Comparative genotoxicity and nephrotoxicity studies of the two halogenated flame retardants tris(1,3-dichloro-2-propyl)phosphate and tris(2,3-dibromopropyl)phosphate.

Abstract

Tris(1,3-dichloro-2-propyl)phosphate (Tris-CP) was metabolized to products which were mutagenic for Salmonella typhimurium TA100 in the presence of liver microsomes from phenobarbital (PB)-pretreated rats and NADPH. Effects of various inhibitors and inducers of cytochrome P-450 on Tris-CP mutagenicity were in accordance with PB-inducible forms of this enzyme system being responsible for the formation of mutagenic product(s). A comparison was made between the toxic potential of the two halogenated flame retardants Tris-CP and tris(2,3-dibromopropyl)phosphate (Tris-BP) in 5 in vitro tests.

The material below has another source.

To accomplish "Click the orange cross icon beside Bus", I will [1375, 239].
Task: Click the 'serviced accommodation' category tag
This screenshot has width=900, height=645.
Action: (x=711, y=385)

Tris-CP was much less potent than Tris-BP with respect to bacterial (Salmonella/microsome or Salmonella/hepatocyte assay) and mammalian (V79 cells) mutagenicity, as well as DNA repair synthesis in hepatocytes. On the other hand, Tris-CP and Tris-BP were both equally effective in transforming Syrian hamster embryo cells in vitro. Tris-CP was not nephrotoxic to rats after a single dose of 500 mg/kg intraperitoneally, whereas Tris-BP caused extensive tubular necrosis accompanied by elevated levels of plasma urea and creatinine.